--- WHAT NEEDS TO BE DONE ---
When you reach the records, transcribe each one exactly.

--- Pixel coordinate grounding data ---
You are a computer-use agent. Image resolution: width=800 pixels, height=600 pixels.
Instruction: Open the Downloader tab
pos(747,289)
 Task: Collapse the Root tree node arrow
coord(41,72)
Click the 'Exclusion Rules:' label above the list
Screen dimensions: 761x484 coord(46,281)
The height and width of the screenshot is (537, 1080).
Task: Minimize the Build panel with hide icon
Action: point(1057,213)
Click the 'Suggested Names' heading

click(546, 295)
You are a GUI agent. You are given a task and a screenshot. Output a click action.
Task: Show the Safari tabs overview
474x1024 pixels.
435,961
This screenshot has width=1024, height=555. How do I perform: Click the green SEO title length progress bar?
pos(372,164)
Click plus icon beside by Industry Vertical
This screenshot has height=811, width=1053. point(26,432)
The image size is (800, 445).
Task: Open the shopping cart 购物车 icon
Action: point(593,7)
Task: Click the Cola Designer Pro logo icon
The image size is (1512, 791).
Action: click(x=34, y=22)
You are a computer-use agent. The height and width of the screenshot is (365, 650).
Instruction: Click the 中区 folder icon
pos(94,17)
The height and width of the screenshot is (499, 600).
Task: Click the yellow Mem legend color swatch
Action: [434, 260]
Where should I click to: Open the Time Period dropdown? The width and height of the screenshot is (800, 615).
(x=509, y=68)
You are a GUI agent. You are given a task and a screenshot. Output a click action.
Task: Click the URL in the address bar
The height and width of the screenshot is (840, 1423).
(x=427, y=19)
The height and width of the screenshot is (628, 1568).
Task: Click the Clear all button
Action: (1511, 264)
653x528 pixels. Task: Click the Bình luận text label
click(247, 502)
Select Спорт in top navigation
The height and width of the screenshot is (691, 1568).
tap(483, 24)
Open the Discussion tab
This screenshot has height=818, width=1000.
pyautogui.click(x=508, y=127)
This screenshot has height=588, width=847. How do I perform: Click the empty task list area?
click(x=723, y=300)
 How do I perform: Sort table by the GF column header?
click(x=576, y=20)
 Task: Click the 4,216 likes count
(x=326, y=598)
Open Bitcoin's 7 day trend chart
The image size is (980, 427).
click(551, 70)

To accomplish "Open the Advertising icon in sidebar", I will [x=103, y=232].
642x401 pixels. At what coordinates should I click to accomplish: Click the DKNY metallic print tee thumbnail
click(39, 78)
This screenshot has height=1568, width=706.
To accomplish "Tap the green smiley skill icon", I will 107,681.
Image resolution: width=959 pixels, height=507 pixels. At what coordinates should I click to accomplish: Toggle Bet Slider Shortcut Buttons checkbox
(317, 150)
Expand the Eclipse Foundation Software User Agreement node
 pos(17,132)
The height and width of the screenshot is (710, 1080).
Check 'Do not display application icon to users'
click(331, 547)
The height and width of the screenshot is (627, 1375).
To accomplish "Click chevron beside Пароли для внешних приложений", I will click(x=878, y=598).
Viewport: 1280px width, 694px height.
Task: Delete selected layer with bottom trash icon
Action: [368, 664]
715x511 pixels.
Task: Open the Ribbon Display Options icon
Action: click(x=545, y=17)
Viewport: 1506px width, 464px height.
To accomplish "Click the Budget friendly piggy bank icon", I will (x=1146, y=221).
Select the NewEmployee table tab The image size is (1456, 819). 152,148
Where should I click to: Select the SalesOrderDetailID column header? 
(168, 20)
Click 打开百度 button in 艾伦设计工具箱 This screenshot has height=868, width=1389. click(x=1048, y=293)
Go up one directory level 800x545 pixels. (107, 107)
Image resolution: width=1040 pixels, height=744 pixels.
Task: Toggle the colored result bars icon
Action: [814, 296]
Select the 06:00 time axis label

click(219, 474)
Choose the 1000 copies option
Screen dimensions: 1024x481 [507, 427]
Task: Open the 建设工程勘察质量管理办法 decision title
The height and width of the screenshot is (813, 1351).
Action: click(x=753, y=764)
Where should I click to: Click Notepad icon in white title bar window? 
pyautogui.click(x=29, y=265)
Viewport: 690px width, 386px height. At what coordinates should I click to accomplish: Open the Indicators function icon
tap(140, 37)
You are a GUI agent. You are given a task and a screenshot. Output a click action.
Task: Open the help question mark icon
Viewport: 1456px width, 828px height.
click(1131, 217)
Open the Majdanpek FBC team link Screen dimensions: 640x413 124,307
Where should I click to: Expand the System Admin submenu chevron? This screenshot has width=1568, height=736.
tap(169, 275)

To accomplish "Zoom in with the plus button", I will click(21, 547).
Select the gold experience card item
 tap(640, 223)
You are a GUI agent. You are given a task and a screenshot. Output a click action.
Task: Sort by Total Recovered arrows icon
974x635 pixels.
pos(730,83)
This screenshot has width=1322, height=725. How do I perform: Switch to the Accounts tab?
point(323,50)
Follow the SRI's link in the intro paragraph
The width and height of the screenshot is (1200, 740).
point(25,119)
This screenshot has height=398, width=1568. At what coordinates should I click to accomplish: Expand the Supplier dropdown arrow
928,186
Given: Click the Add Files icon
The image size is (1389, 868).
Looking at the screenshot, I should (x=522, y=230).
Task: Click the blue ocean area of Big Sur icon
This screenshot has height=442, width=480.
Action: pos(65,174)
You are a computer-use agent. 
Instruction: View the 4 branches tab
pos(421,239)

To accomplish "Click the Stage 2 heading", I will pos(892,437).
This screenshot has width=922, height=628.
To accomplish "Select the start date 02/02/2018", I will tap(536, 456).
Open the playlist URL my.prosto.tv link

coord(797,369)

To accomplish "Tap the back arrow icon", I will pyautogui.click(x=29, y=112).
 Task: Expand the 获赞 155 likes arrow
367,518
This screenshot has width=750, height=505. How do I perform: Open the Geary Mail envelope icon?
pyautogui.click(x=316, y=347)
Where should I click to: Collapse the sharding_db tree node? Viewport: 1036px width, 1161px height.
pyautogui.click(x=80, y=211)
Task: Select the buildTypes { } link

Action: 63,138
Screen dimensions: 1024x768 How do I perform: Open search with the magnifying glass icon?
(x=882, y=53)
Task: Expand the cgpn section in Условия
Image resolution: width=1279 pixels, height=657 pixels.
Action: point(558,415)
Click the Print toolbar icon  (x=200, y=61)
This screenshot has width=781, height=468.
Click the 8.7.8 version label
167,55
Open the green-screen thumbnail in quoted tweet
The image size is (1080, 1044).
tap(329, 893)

--- WRITTEN ANSWER ---
You are a computer-use agent. Image resolution: width=800 pixels, height=600 pixels.
Instruction: Open the Downloader tab
pos(747,289)
 Task: Collapse the Root tree node arrow
coord(41,72)
Click the 'Exclusion Rules:' label above the list
Screen dimensions: 761x484 coord(46,281)
The height and width of the screenshot is (537, 1080).
Task: Minimize the Build panel with hide icon
Action: point(1057,213)
Click the 'Suggested Names' heading

click(546, 295)
You are a GUI agent. You are given a task and a screenshot. Output a click action.
Task: Show the Safari tabs overview
474x1024 pixels.
435,961
This screenshot has width=1024, height=555. How do I perform: Click the green SEO title length progress bar?
pos(372,164)
Click plus icon beside by Industry Vertical
This screenshot has height=811, width=1053. point(26,432)
The image size is (800, 445).
Task: Open the shopping cart 购物车 icon
Action: point(593,7)
Task: Click the Cola Designer Pro logo icon
The image size is (1512, 791).
Action: click(x=34, y=22)
You are a computer-use agent. The height and width of the screenshot is (365, 650).
Instruction: Click the 中区 folder icon
pos(94,17)
The height and width of the screenshot is (499, 600).
Task: Click the yellow Mem legend color swatch
Action: [434, 260]
Where should I click to: Open the Time Period dropdown? The width and height of the screenshot is (800, 615).
(x=509, y=68)
You are a GUI agent. You are given a task and a screenshot. Output a click action.
Task: Click the URL in the address bar
The height and width of the screenshot is (840, 1423).
(x=427, y=19)
The height and width of the screenshot is (628, 1568).
Task: Click the Clear all button
Action: (1511, 264)
653x528 pixels. Task: Click the Bình luận text label
click(247, 502)
Select Спорт in top navigation
The height and width of the screenshot is (691, 1568).
tap(483, 24)
Open the Discussion tab
This screenshot has height=818, width=1000.
pyautogui.click(x=508, y=127)
This screenshot has height=588, width=847. How do I perform: Click the empty task list area?
click(x=723, y=300)
 How do I perform: Sort table by the GF column header?
click(x=576, y=20)
 Task: Click the 4,216 likes count
(x=326, y=598)
Open Bitcoin's 7 day trend chart
The image size is (980, 427).
click(551, 70)

To accomplish "Open the Advertising icon in sidebar", I will [x=103, y=232].
642x401 pixels. At what coordinates should I click to accomplish: Click the DKNY metallic print tee thumbnail
click(39, 78)
This screenshot has height=1568, width=706.
To accomplish "Tap the green smiley skill icon", I will 107,681.
Image resolution: width=959 pixels, height=507 pixels. At what coordinates should I click to accomplish: Toggle Bet Slider Shortcut Buttons checkbox
(317, 150)
Expand the Eclipse Foundation Software User Agreement node
 pos(17,132)
The height and width of the screenshot is (710, 1080).
Check 'Do not display application icon to users'
click(331, 547)
The height and width of the screenshot is (627, 1375).
To accomplish "Click chevron beside Пароли для внешних приложений", I will click(x=878, y=598).
Viewport: 1280px width, 694px height.
Task: Delete selected layer with bottom trash icon
Action: [368, 664]
715x511 pixels.
Task: Open the Ribbon Display Options icon
Action: click(x=545, y=17)
Viewport: 1506px width, 464px height.
To accomplish "Click the Budget friendly piggy bank icon", I will (x=1146, y=221).
Select the NewEmployee table tab The image size is (1456, 819). 152,148
Where should I click to: Select the SalesOrderDetailID column header? 
(168, 20)
Click 打开百度 button in 艾伦设计工具箱 This screenshot has height=868, width=1389. click(x=1048, y=293)
Go up one directory level 800x545 pixels. (107, 107)
Image resolution: width=1040 pixels, height=744 pixels.
Task: Toggle the colored result bars icon
Action: [814, 296]
Select the 06:00 time axis label

click(219, 474)
Choose the 1000 copies option
Screen dimensions: 1024x481 [507, 427]
Task: Open the 建设工程勘察质量管理办法 decision title
The height and width of the screenshot is (813, 1351).
Action: click(x=753, y=764)
Where should I click to: Click Notepad icon in white title bar window? 
pyautogui.click(x=29, y=265)
Viewport: 690px width, 386px height. At what coordinates should I click to accomplish: Open the Indicators function icon
tap(140, 37)
You are a GUI agent. You are given a task and a screenshot. Output a click action.
Task: Open the help question mark icon
Viewport: 1456px width, 828px height.
click(1131, 217)
Open the Majdanpek FBC team link Screen dimensions: 640x413 124,307
Where should I click to: Expand the System Admin submenu chevron? This screenshot has width=1568, height=736.
tap(169, 275)

To accomplish "Zoom in with the plus button", I will click(21, 547).
Select the gold experience card item
 tap(640, 223)
You are a GUI agent. You are given a task and a screenshot. Output a click action.
Task: Sort by Total Recovered arrows icon
974x635 pixels.
pos(730,83)
This screenshot has width=1322, height=725. How do I perform: Switch to the Accounts tab?
point(323,50)
Follow the SRI's link in the intro paragraph
The width and height of the screenshot is (1200, 740).
point(25,119)
This screenshot has height=398, width=1568. At what coordinates should I click to accomplish: Expand the Supplier dropdown arrow
928,186
Given: Click the Add Files icon
The image size is (1389, 868).
Looking at the screenshot, I should (x=522, y=230).
Task: Click the blue ocean area of Big Sur icon
This screenshot has height=442, width=480.
Action: pos(65,174)
You are a computer-use agent. 
Instruction: View the 4 branches tab
pos(421,239)

To accomplish "Click the Stage 2 heading", I will pos(892,437).
This screenshot has width=922, height=628.
To accomplish "Select the start date 02/02/2018", I will tap(536, 456).
Open the playlist URL my.prosto.tv link

coord(797,369)

To accomplish "Tap the back arrow icon", I will pyautogui.click(x=29, y=112).
 Task: Expand the 获赞 155 likes arrow
367,518
This screenshot has width=750, height=505. How do I perform: Open the Geary Mail envelope icon?
pyautogui.click(x=316, y=347)
Where should I click to: Collapse the sharding_db tree node? Viewport: 1036px width, 1161px height.
pyautogui.click(x=80, y=211)
Task: Select the buildTypes { } link

Action: 63,138
Screen dimensions: 1024x768 How do I perform: Open search with the magnifying glass icon?
(x=882, y=53)
Task: Expand the cgpn section in Условия
Image resolution: width=1279 pixels, height=657 pixels.
Action: point(558,415)
Click the Print toolbar icon  (x=200, y=61)
This screenshot has width=781, height=468.
Click the 8.7.8 version label
167,55
Open the green-screen thumbnail in quoted tweet
The image size is (1080, 1044).
tap(329, 893)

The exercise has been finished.